::: Исходные данные

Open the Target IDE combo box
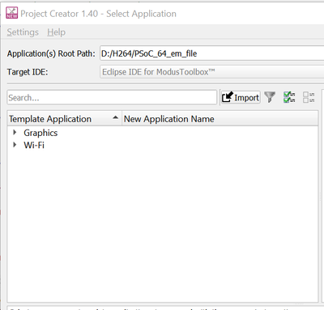This screenshot has width=324, height=310. [x=212, y=72]
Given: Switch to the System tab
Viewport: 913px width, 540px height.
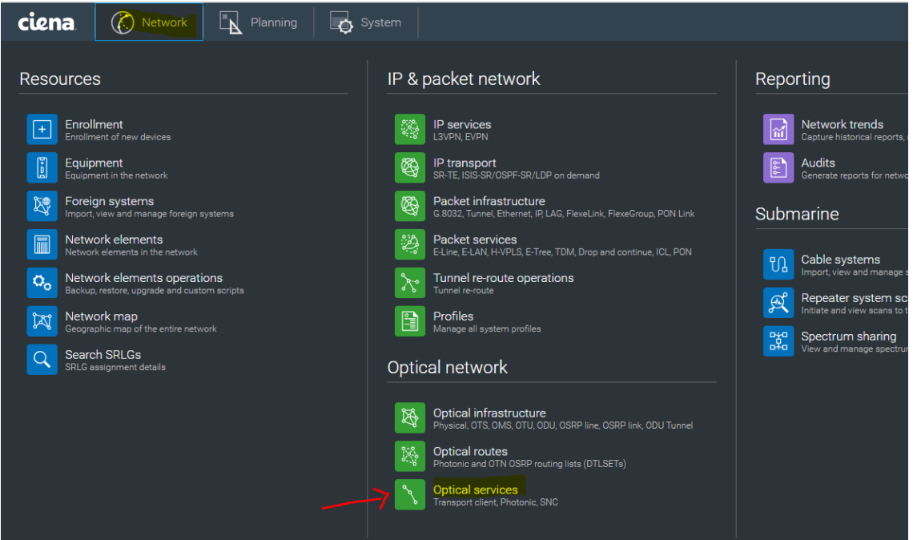Looking at the screenshot, I should tap(366, 22).
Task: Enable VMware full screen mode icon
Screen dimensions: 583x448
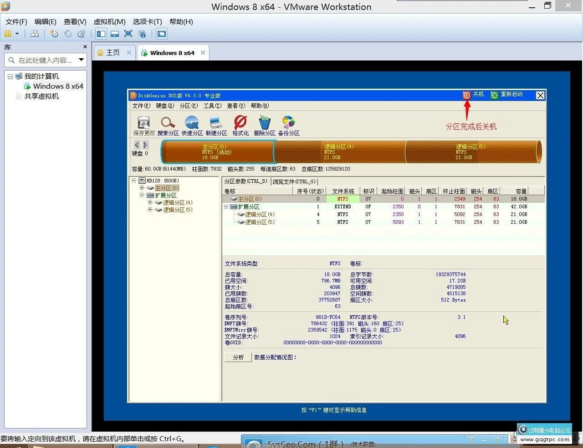Action: click(x=128, y=33)
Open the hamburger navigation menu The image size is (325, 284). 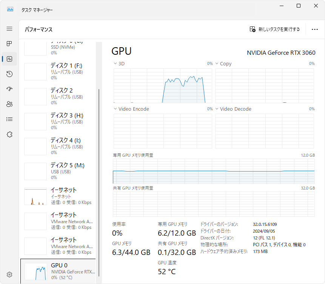[9, 29]
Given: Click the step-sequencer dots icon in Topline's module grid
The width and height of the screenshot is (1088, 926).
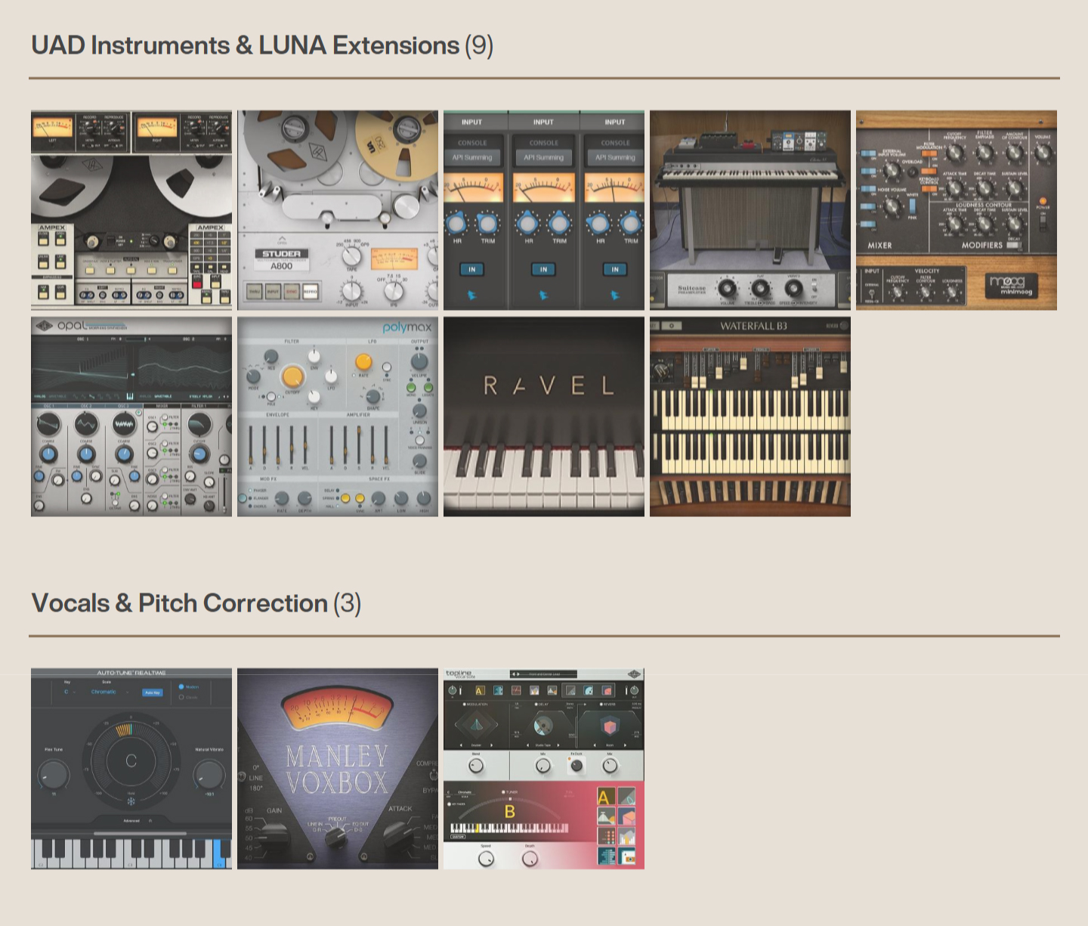Looking at the screenshot, I should 606,835.
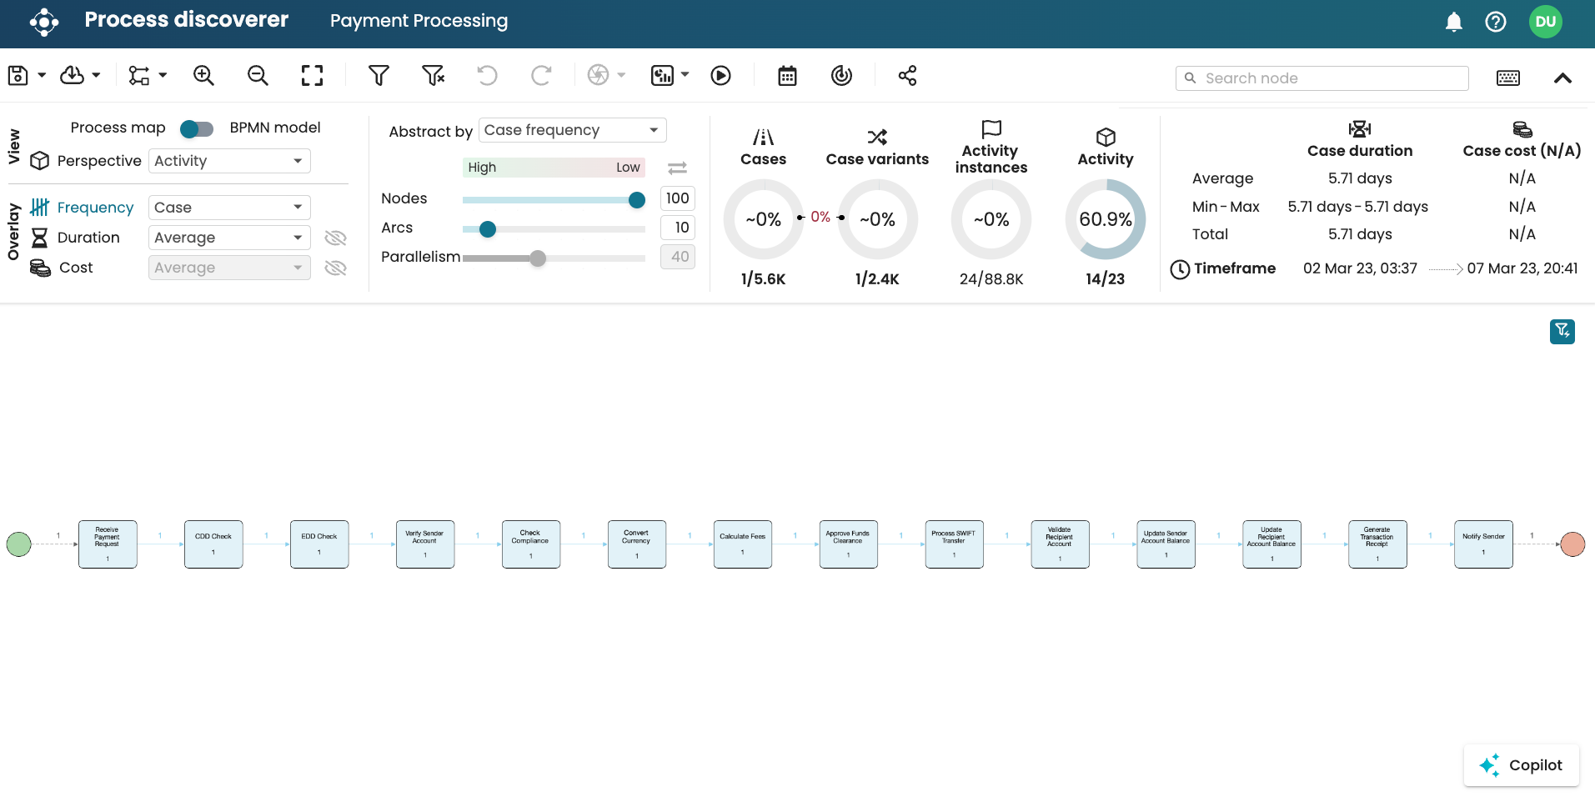The image size is (1595, 802).
Task: Click the zoom out magnifier icon
Action: [x=258, y=76]
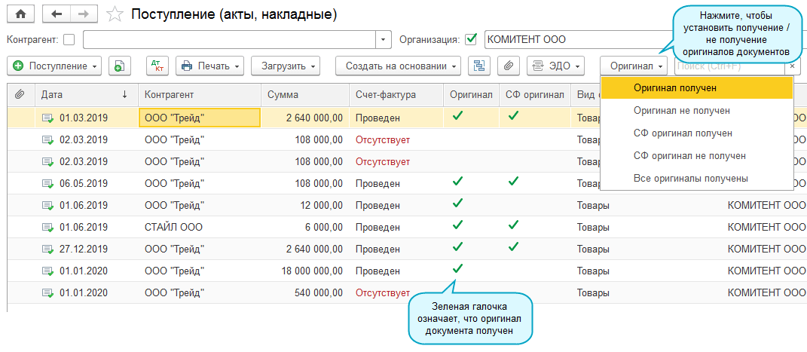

::::::

* Задание
Перепишите без изменений часть записей от строки, содержащей «Given: Click the», до конца записей, включая обе границы. Изображения в ответ не включайте.

* Результат
Given: Click the step-sequencer dots icon in Topline's module grid
The width and height of the screenshot is (1088, 926).
Looking at the screenshot, I should 606,835.
The image size is (1595, 802).
Task: Click the zoom out magnifier icon
Action: [x=258, y=76]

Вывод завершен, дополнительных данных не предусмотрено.